Volume without intent is just digital noise.
Everyone thinks stablecoins are the future of payments. Coinbase's Head of Stablecoins, Brian Foster, recently claimed that stablecoin transaction volume will surpass traditional fiat within five years. The data says a different story.
Hook
In Q2 2025, on-chain stablecoin transfer volume hit $4.2 trillion on Ethereum alone. Yet, when I filtered for transactions under $100—the sweet spot for everyday payments—the number dropped to $12 billion. That's 0.28% of the total. The rest? Arbitrage, exchange internal sweeps, wash trading. Volume without intent is just digital noise.
Context
Foster's prediction is not new. It's a rehash of the "crypto payment" narrative that has been recycled since 2017. But now, with institutional backing and regulatory tailwinds, the market is buying it. The bull market amplifies euphoria. Projects like Solana and Base are positioning themselves as payment rails. But the assumption that stablecoins will replace Visa and Mastercard in five years ignores a fundamental truth: the data doesn't support it.
Based on my experience auditing ICO contracts in 2017, I learned to spot when marketing claims hide technical flaws. This prediction is no different. Let's go on-chain.
Core: The On-Chain Evidence Chain
First, let's look at active addresses.
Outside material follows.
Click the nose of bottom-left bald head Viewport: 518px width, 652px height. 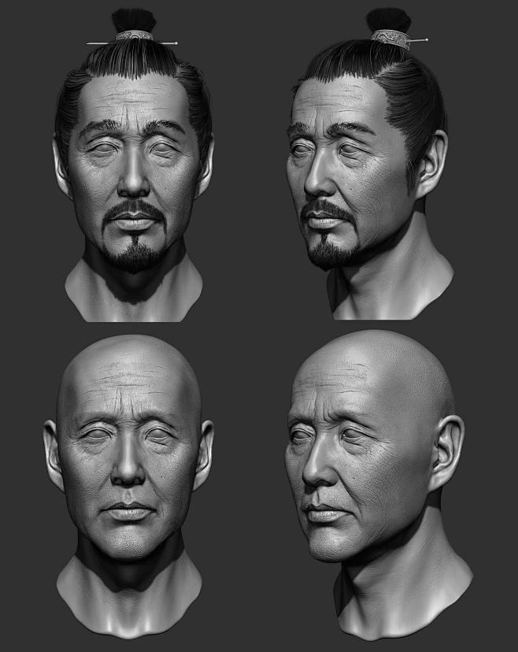click(x=128, y=471)
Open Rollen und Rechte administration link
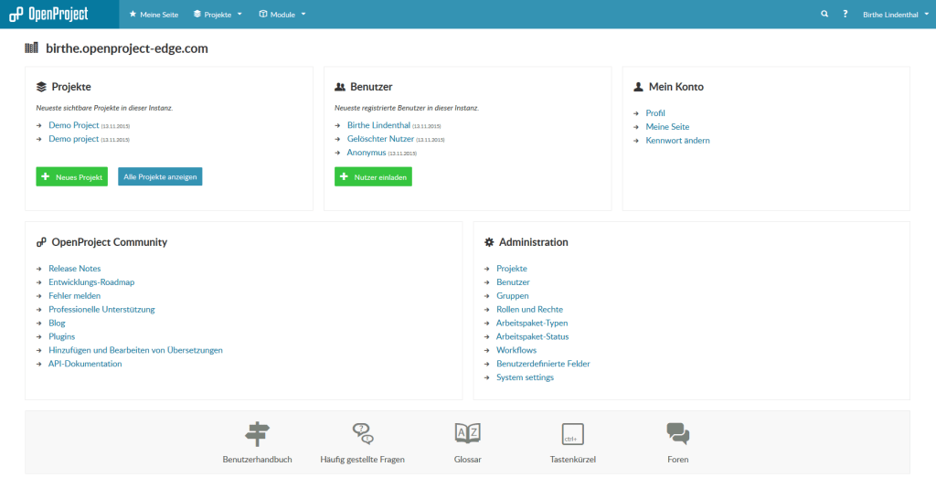Screen dimensions: 936x488 coord(529,310)
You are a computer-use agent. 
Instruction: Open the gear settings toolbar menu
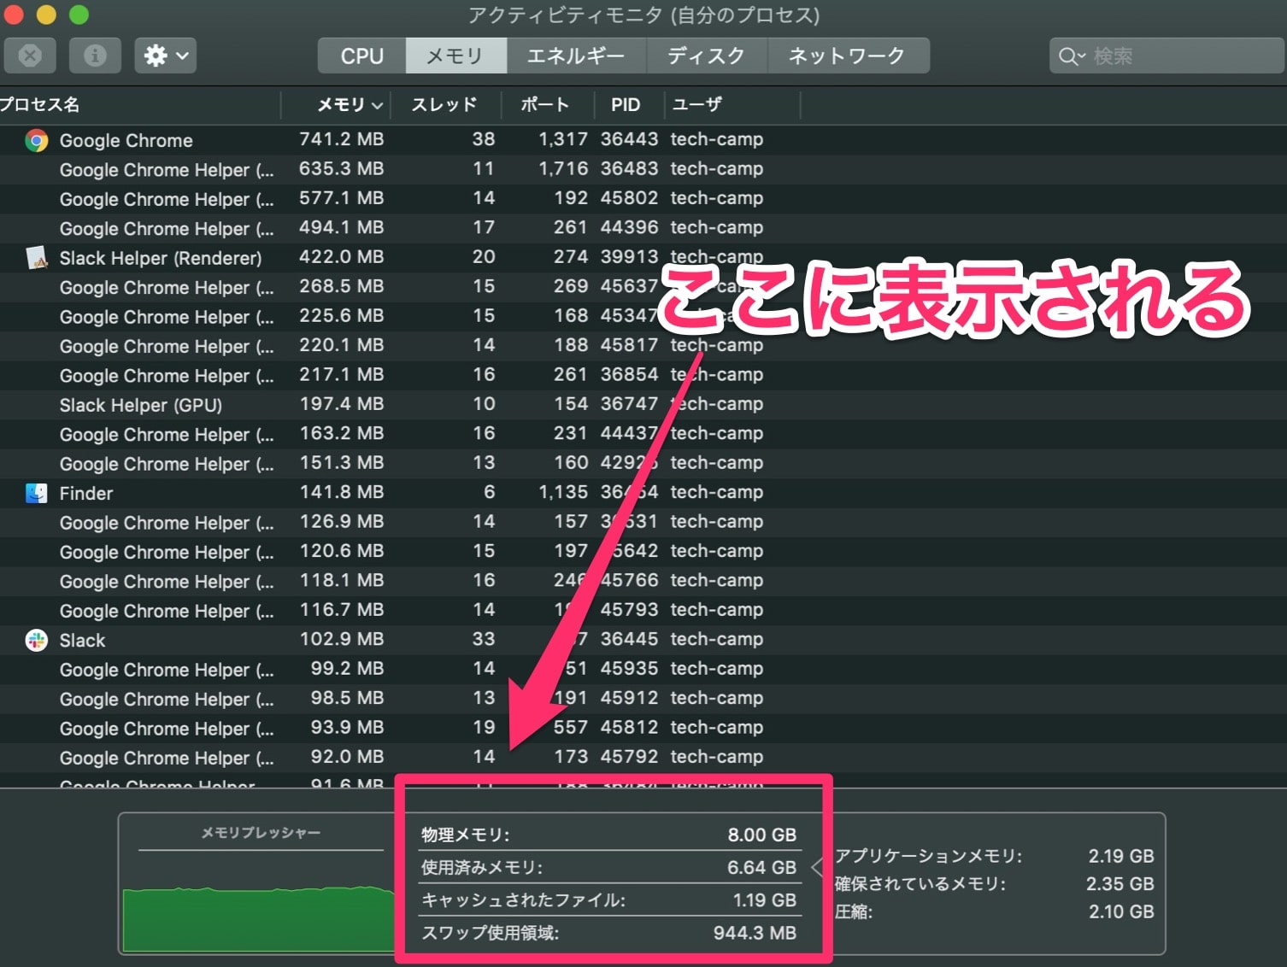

Stablecoin users on Ethereum peaked at 1.2 million unique addresses per day in March 2025. Visa processes 3.5 billion transactions per day. Even if every single active address made one payment—which they don't—it's still orders of magnitude below.
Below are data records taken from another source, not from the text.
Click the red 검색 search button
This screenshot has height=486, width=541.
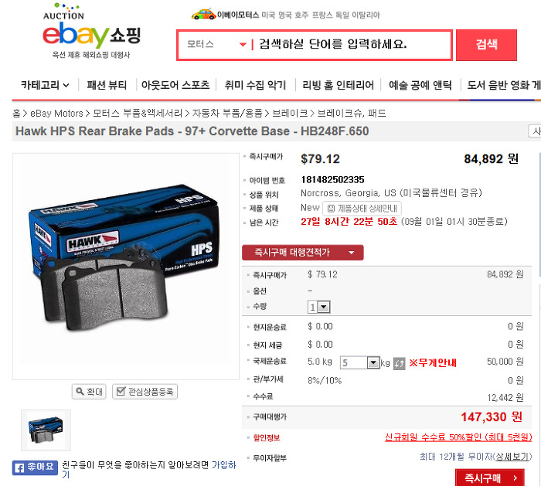(x=486, y=45)
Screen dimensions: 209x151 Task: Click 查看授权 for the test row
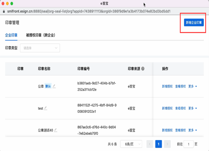click(x=180, y=108)
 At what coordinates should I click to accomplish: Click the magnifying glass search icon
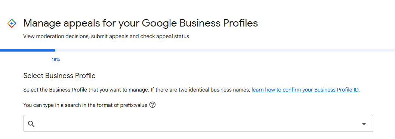coord(31,124)
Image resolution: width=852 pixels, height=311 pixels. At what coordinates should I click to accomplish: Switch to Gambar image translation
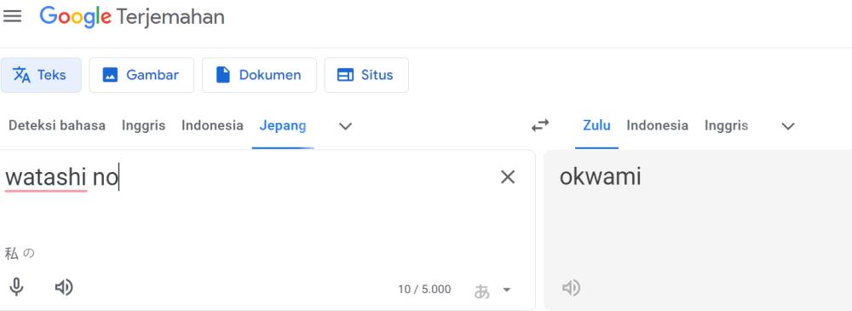tap(141, 75)
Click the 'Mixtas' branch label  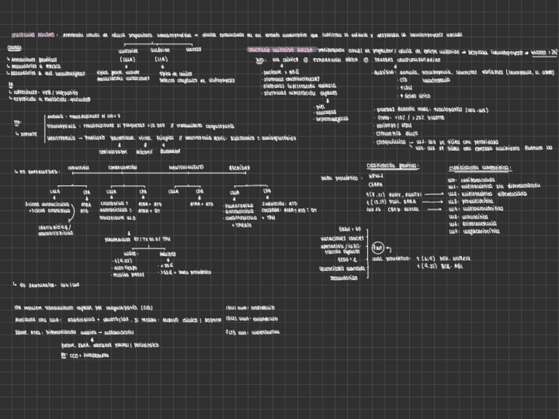193,49
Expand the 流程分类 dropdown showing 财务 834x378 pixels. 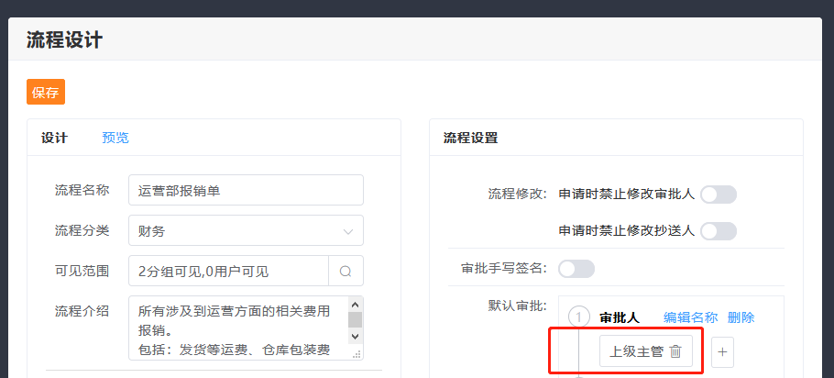coord(246,231)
Second, median transfer size. USDC's median transfer size on Ethereum is $1,350. On Solana, it's $420. That's not coffee money. That's institutional settlements and DeFi margin calls. Real-world payment volumes are dominated by sub-$50 transactions. Until stablecoins are used for those, the comparison is fraudulent.
Third, velocity. I built a dashboard in 2020 to track yield farming mechanics—today I use it to track stablecoin circulation. The average USDC sits in one wallet for 2.3 days before moving. That's a trading instrument, not a medium of exchange. Compare to cash: the average dollar bill changes hands 4 times per day. Stablecoins are slow money.
Fourth, the distribution. Top 100 wallets hold 68% of USDC supply. That's not a payment network. That's a concentration of capital. Payments require dispersion—millions of addresses with small balances. We don't have that.
Contrarian: Correlation Is Not Causation
The bull case argues that stablecoin volume is growing exponentially. It is. But growth in trading volume is not growth in payment volume. The two are conflated. If I transfer $10 million USDC from Binance to Kraken to execute an arbitrage, that's counted as "volume." It's not a payment. It's noise.
In 2021, I exposed wash-trading on NFT marketplaces—clustered wallets generating fake volume. The same logic applies here. The majority of stablecoin transactions are non-economic: spam airdrops, dusting attacks, flash loans. Until we strip out these artifacts, the raw volume number is meaningless.
Moreover, the infrastructure for consumer payments is still broken. Gas fees on Ethereum L1 make a $3 coffee cost $0.50 in fees. L2s help, but then you need bridges, which add latency and security risks. The user experience is still terrible. Why would a merchant accept crypto when it takes 20 seconds to confirm a transaction? Visa does it in milliseconds.
Takeaway: Watch the Signal, Not the Noise
The next six months will tell us whether stablecoins are really moving toward payments. I'm watching three metrics: (1) number of daily on-chain transactions under $50, (2) share of volume from retail wallets (balance < $1,000), (3) merchant adoption—actual point-of-sale integrations, not just exchange listings. If these don't break out by 2026, the five-year prediction is dead.
Until then, treat Coinbase's forecast as marketing, not analysis. Follow the gas, not the gossip. Volatility is the tax on ignorance. And in this case, ignorance is believing that exchange volume equals payment volume.